§ 文書の一節

本発明は、負極活物質として無水銀の亜鉛または亜鉛合金を用いるボタン形アルカリ電池およびその製造方法に関し、さらに詳しくは、電池内における水素ガスの発生を抑制し、貯蔵中の容量劣化が少なく、貯蔵特性が優れ、かつ耐漏液性が優れたボタン形アルカリ電池およびその製造方法に関するものである。
ボタン形アルカリ電池の貯蔵中におけるガス発生は2種類ある。そのうちの一方は負極活物質の亜鉛の腐食反応による水素のガス発生であり、もう一方は負極活物質の亜鉛と、負極端子板の負極剤と接する面の銅との局部電池反応による水素ガスの発生である。そのため、従来のボタン形アルカリ電池は、負極活物質として水銀でアマルガム化した亜鉛を用いており、水銀によって亜鉛の腐食反応を抑制していた。さらに、亜鉛の溶解・析出反応によって負極端子板の銅面に亜鉛メッキが形成され、亜鉛中の水銀が固相拡散により銅面に移行し、その結果、銅面には亜鉛−水銀の合金メッキが形成されて、水銀の高い水素過電圧と耐食性とによって前述した局部電池反応を抑制していた。

§ 取り組む内容
上のボタン形アルカリ電池の文章のうち、「ボタン形アルカリ電池の貯蔵中」から「局部電池反応を抑制していた。」までをすべて、一字も変えずに再掲する。

§ 提供データ

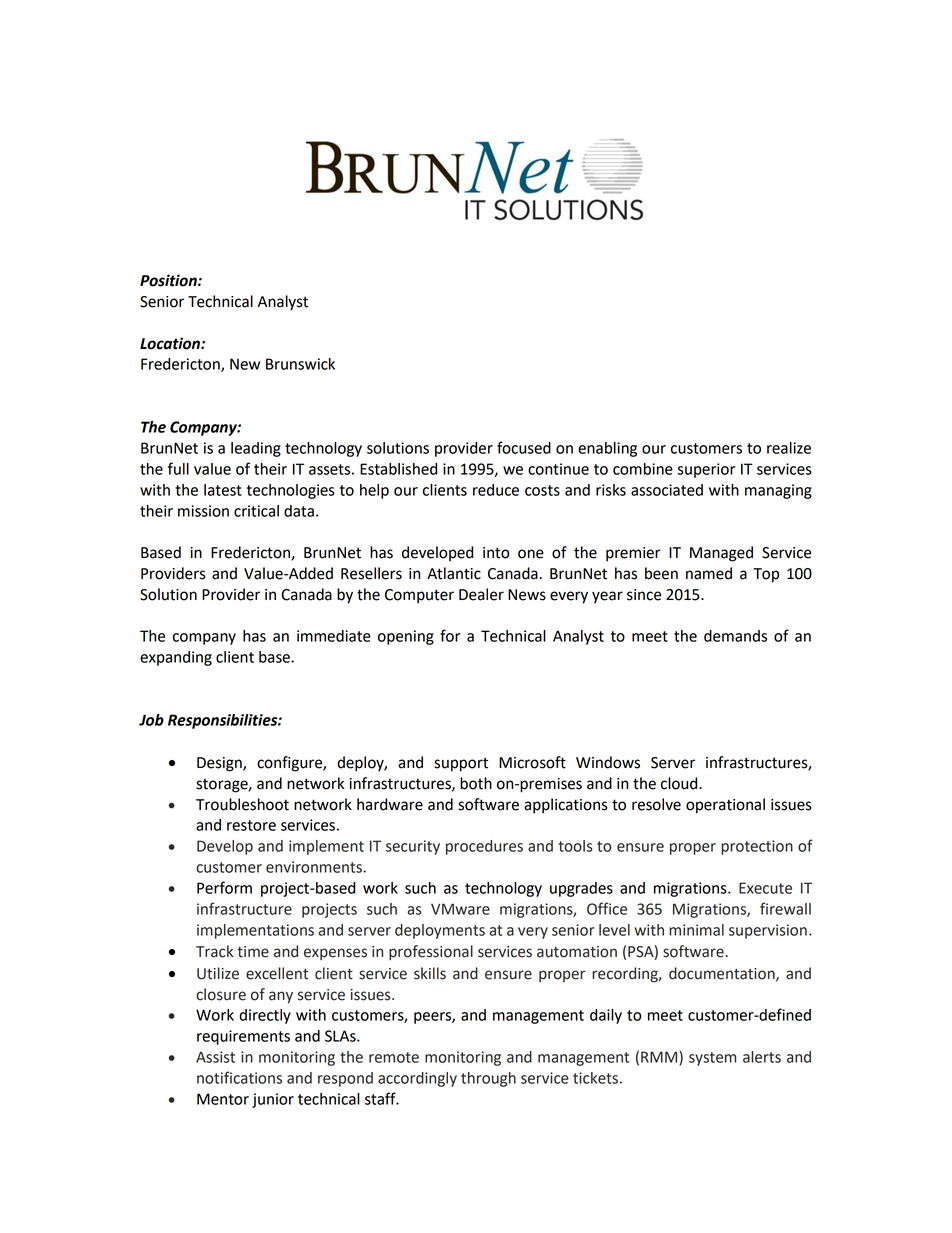 Image resolution: width=952 pixels, height=1233 pixels. What do you see at coordinates (680, 783) in the image?
I see `cloud` at bounding box center [680, 783].
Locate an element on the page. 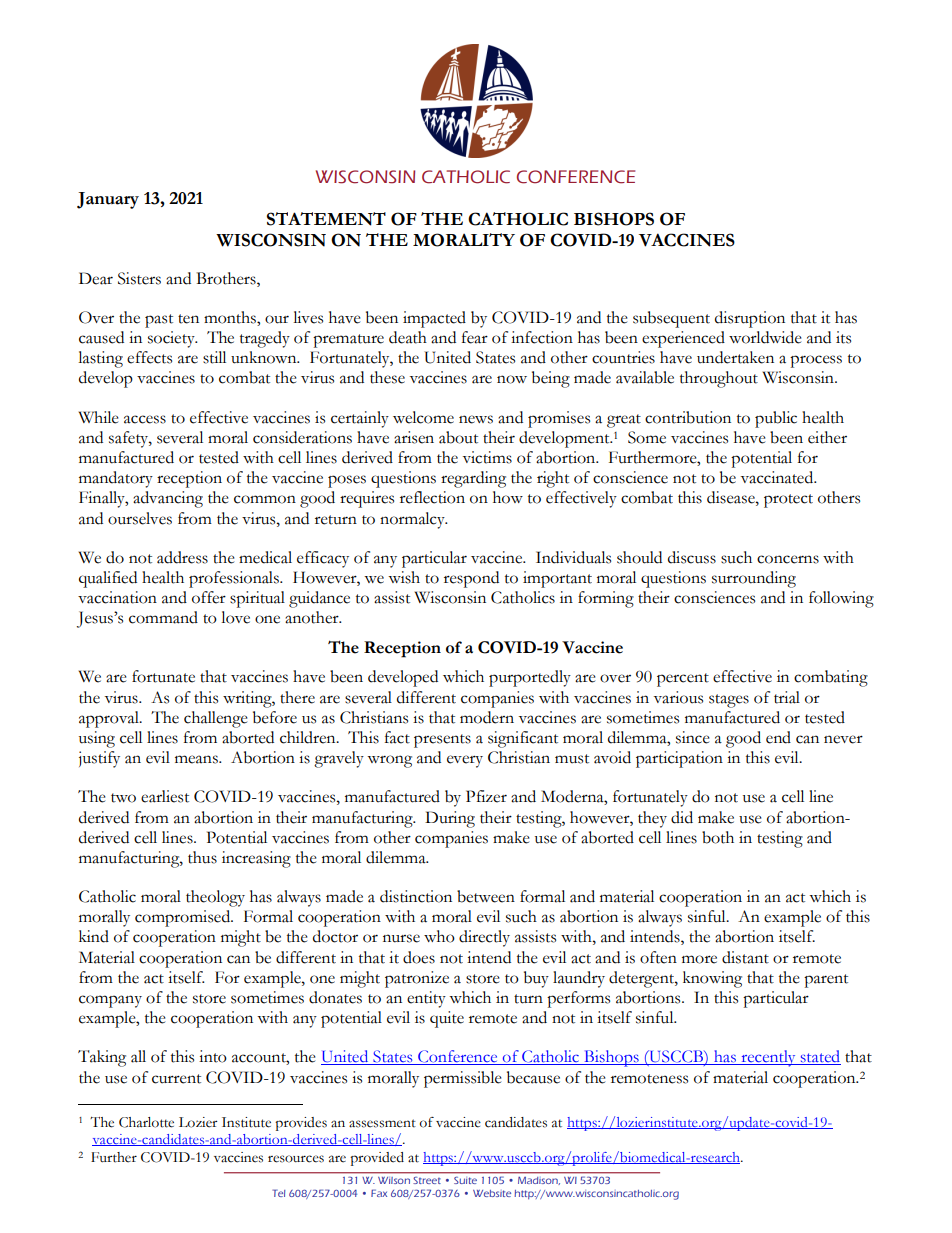 This page has width=952, height=1233. disruption is located at coordinates (750, 319).
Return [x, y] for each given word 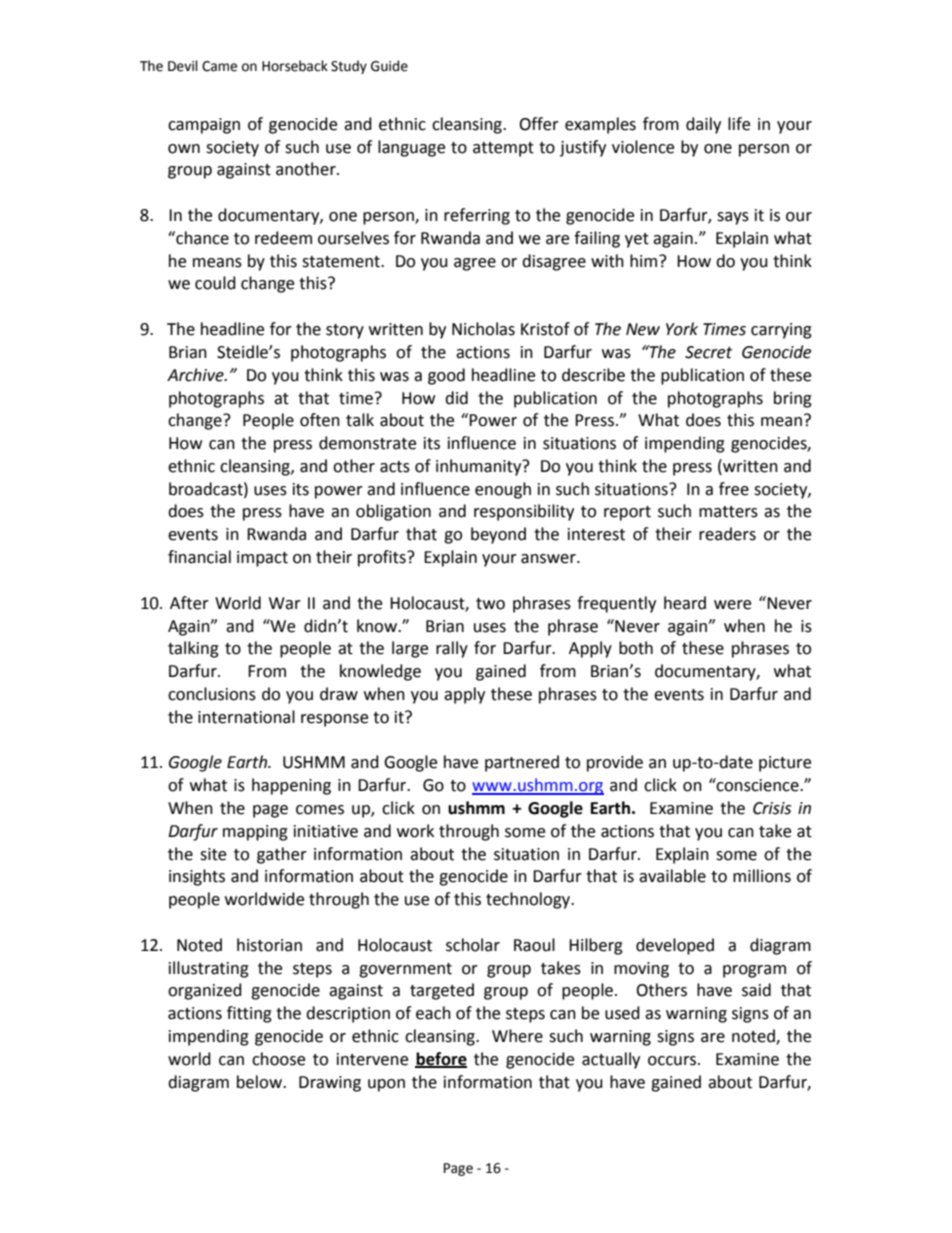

§ 正しい答え
ボタン形アルカリ電池の貯蔵中におけるガス発生は2種類ある。そのうちの一方は負極活物質の亜鉛の腐食反応による水素のガス発生であり、もう一方は負極活物質の亜鉛と、負極端子板の負極剤と接する面の銅との局部電池反応による水素ガスの発生である。そのため、従来のボタン形アルカリ電池は、負極活物質として水銀でアマルガム化した亜鉛を用いており、水銀によって亜鉛の腐食反応を抑制していた。さらに、亜鉛の溶解・析出反応によって負極端子板の銅面に亜鉛メッキが形成され、亜鉛中の水銀が固相拡散により銅面に移行し、その結果、銅面には亜鉛−水銀の合金メッキが形成されて、水銀の高い水素過電圧と耐食性とによって前述した局部電池反応を抑制していた。